Set task: Rewrite the following entries, replacing every occurrence of "Screen dimensions" with "Screen size" and leaving everything else unchanged.
### Supplied entries
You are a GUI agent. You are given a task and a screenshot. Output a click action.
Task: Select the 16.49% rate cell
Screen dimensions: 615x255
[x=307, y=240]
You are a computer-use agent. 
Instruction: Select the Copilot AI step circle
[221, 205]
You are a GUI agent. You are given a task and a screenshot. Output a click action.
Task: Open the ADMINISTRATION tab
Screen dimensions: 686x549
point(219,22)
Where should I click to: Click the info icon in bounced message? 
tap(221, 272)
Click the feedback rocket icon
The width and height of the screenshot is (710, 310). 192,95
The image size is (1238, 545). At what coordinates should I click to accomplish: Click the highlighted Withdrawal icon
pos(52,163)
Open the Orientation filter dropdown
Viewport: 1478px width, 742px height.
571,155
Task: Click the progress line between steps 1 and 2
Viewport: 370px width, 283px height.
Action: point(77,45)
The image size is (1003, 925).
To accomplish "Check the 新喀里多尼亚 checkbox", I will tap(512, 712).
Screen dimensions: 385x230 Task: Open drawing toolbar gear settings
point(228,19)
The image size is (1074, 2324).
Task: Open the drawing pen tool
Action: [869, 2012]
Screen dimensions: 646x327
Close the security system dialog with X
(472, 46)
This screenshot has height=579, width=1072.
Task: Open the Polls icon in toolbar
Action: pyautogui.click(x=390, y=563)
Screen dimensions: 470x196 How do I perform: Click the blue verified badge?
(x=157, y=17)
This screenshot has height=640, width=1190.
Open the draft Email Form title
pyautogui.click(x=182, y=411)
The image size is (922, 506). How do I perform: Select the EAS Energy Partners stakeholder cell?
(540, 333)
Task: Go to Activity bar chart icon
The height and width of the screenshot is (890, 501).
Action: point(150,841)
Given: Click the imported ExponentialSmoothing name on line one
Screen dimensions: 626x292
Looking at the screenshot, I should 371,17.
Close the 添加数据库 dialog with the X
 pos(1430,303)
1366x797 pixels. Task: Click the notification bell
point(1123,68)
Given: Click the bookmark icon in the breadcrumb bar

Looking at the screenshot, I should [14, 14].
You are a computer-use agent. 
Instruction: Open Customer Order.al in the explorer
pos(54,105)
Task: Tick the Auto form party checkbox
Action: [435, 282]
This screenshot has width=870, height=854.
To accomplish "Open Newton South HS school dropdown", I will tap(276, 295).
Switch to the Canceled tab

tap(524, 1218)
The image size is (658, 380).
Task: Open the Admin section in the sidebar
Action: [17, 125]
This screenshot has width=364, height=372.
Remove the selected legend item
######
Written response:
You are a GUI agent. You are given a task and a screenshot. Output a click action.
Task: Select the 16.49% rate cell
Screen size: 615x255
[x=307, y=240]
You are a computer-use agent. 
Instruction: Select the Copilot AI step circle
[221, 205]
You are a GUI agent. You are given a task and a screenshot. Output a click action.
Task: Open the ADMINISTRATION tab
Screen size: 686x549
point(219,22)
Where should I click to: Click the info icon in bounced message? 
tap(221, 272)
Click the feedback rocket icon
The width and height of the screenshot is (710, 310). 192,95
The image size is (1238, 545). At what coordinates should I click to accomplish: Click the highlighted Withdrawal icon
pos(52,163)
Open the Orientation filter dropdown
Viewport: 1478px width, 742px height.
571,155
Task: Click the progress line between steps 1 and 2
Viewport: 370px width, 283px height.
Action: point(77,45)
The image size is (1003, 925).
To accomplish "Check the 新喀里多尼亚 checkbox", I will tap(512, 712).
Screen size: 385x230 Task: Open drawing toolbar gear settings
point(228,19)
The image size is (1074, 2324).
Task: Open the drawing pen tool
Action: [869, 2012]
Screen size: 646x327
Close the security system dialog with X
(472, 46)
This screenshot has height=579, width=1072.
Task: Open the Polls icon in toolbar
Action: pyautogui.click(x=390, y=563)
Screen size: 470x196 How do I perform: Click the blue verified badge?
(x=157, y=17)
This screenshot has height=640, width=1190.
Open the draft Email Form title
pyautogui.click(x=182, y=411)
The image size is (922, 506). How do I perform: Select the EAS Energy Partners stakeholder cell?
(540, 333)
Task: Go to Activity bar chart icon
The height and width of the screenshot is (890, 501).
Action: point(150,841)
Given: Click the imported ExponentialSmoothing name on line one
Screen size: 626x292
Looking at the screenshot, I should 371,17.
Close the 添加数据库 dialog with the X
 pos(1430,303)
1366x797 pixels. Task: Click the notification bell
point(1123,68)
Given: Click the bookmark icon in the breadcrumb bar

Looking at the screenshot, I should [14, 14].
You are a computer-use agent. 
Instruction: Open Customer Order.al in the explorer
pos(54,105)
Task: Tick the Auto form party checkbox
Action: [435, 282]
This screenshot has width=870, height=854.
To accomplish "Open Newton South HS school dropdown", I will tap(276, 295).
Switch to the Canceled tab

tap(524, 1218)
The image size is (658, 380).
Task: Open the Admin section in the sidebar
Action: [17, 125]
This screenshot has width=364, height=372.
Remove the selected legend item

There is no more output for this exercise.